begin PROVIDED ENTRIES
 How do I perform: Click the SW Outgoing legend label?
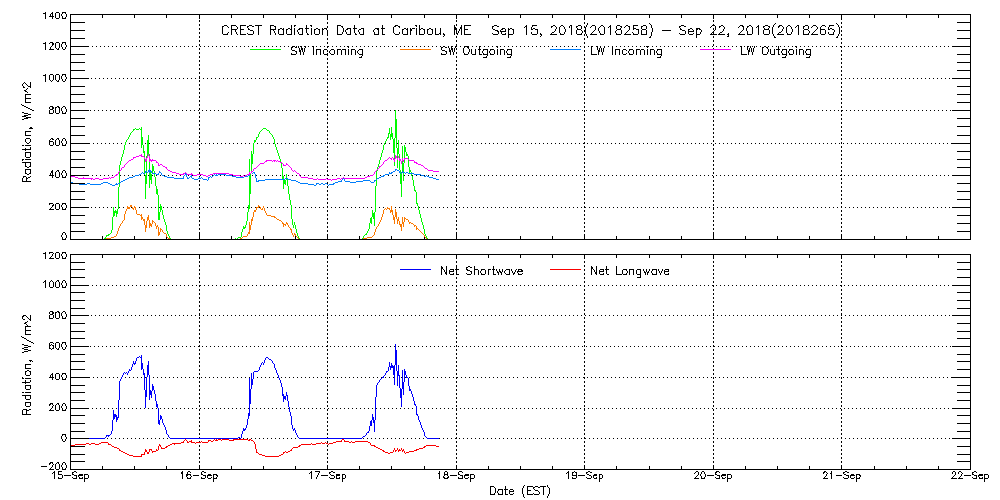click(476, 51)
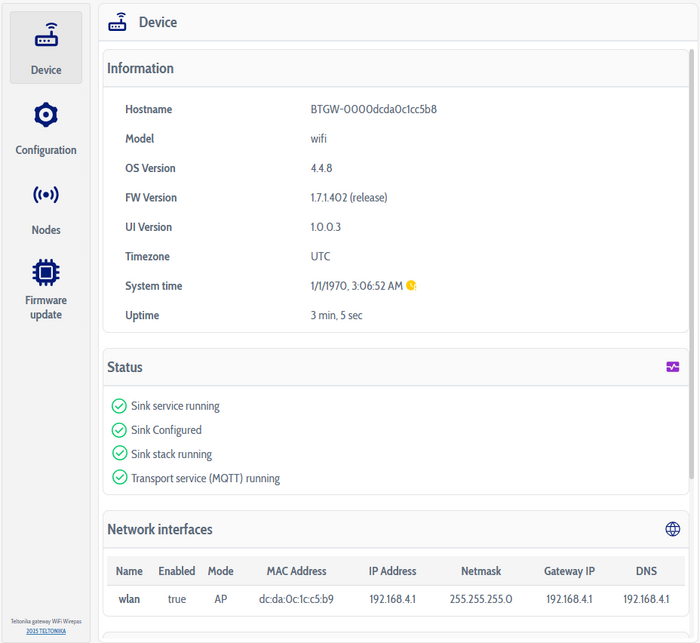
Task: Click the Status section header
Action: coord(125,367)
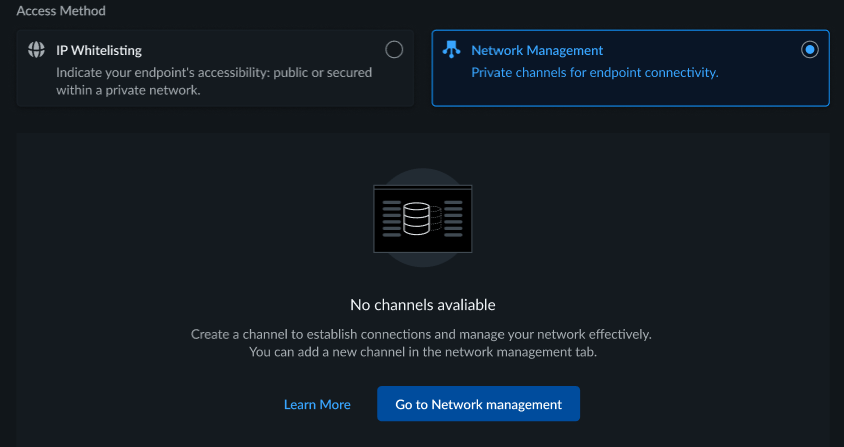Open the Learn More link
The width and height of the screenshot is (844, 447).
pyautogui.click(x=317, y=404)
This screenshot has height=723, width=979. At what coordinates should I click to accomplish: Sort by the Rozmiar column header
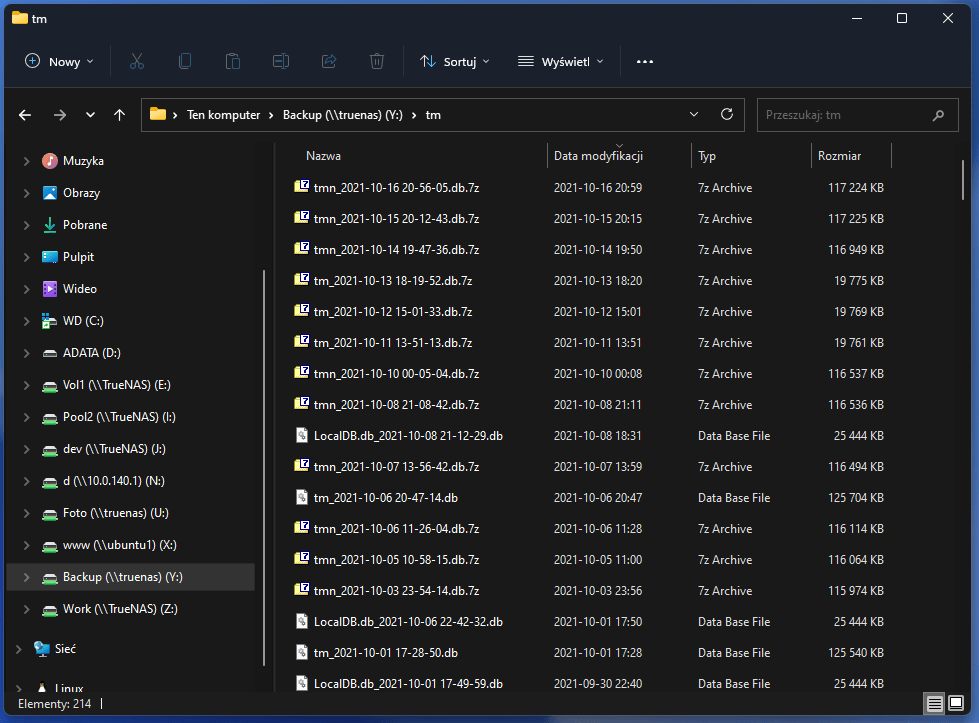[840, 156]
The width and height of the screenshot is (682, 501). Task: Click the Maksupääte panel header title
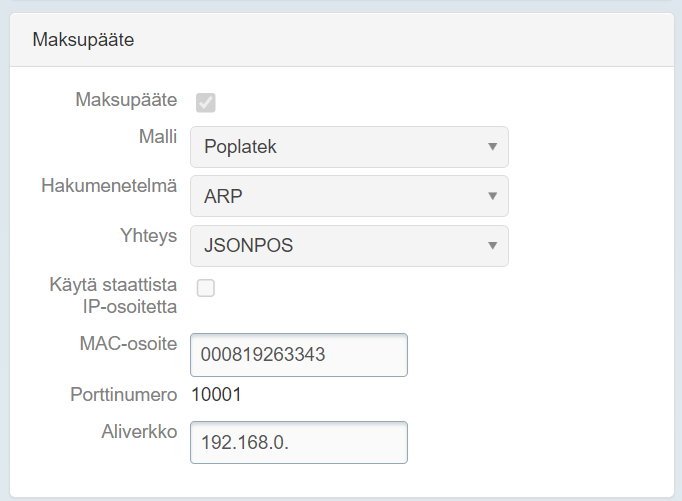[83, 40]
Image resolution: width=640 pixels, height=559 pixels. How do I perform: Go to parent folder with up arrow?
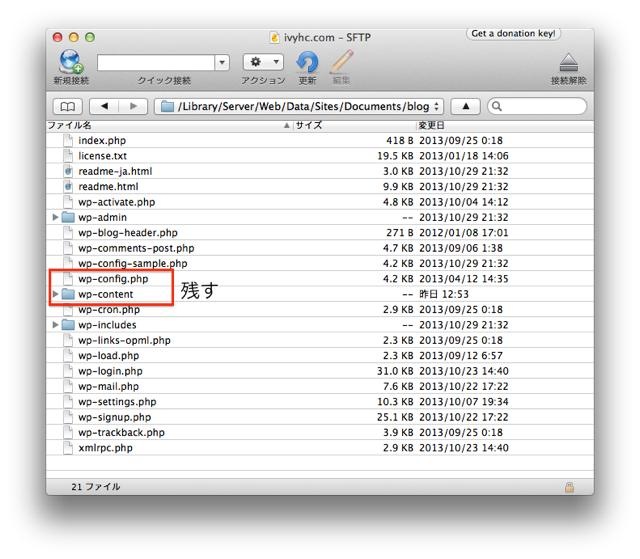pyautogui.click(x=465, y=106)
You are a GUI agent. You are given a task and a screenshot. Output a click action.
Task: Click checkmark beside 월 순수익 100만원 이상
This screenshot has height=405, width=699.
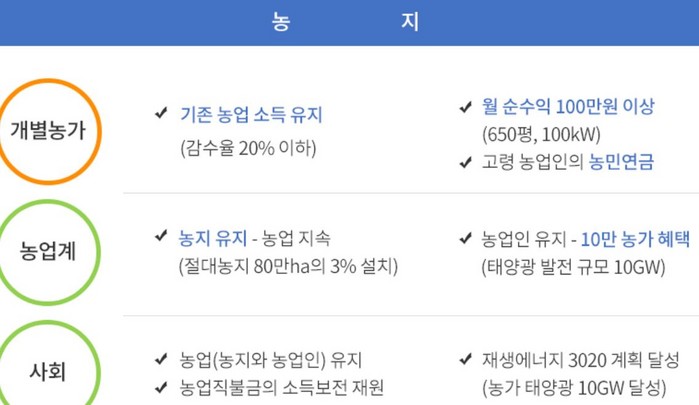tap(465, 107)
end PROVIDED ENTRIES
TASK PROMPT:
Rewrite every item above with "How do I perform" swapped for "How can I do", keeping everything else the same and omitting the pictures.

TASK ANSWER:
 How can I do: Click the SW Outgoing legend label?
click(476, 51)
Task: Click the Status section header
Action: coord(125,367)
Open the Learn More link
The width and height of the screenshot is (844, 447).
pyautogui.click(x=317, y=404)
This screenshot has height=723, width=979. At what coordinates should I click to accomplish: Sort by the Rozmiar column header
[840, 156]
The width and height of the screenshot is (682, 501). Task: Click the Maksupääte panel header title
[83, 40]
Image resolution: width=640 pixels, height=559 pixels. How can I do: Go to parent folder with up arrow?
pyautogui.click(x=465, y=106)
You are a GUI agent. You are given a task and a screenshot. Output a click action.
Task: Click checkmark beside 월 순수익 100만원 이상
This screenshot has height=405, width=699.
tap(465, 107)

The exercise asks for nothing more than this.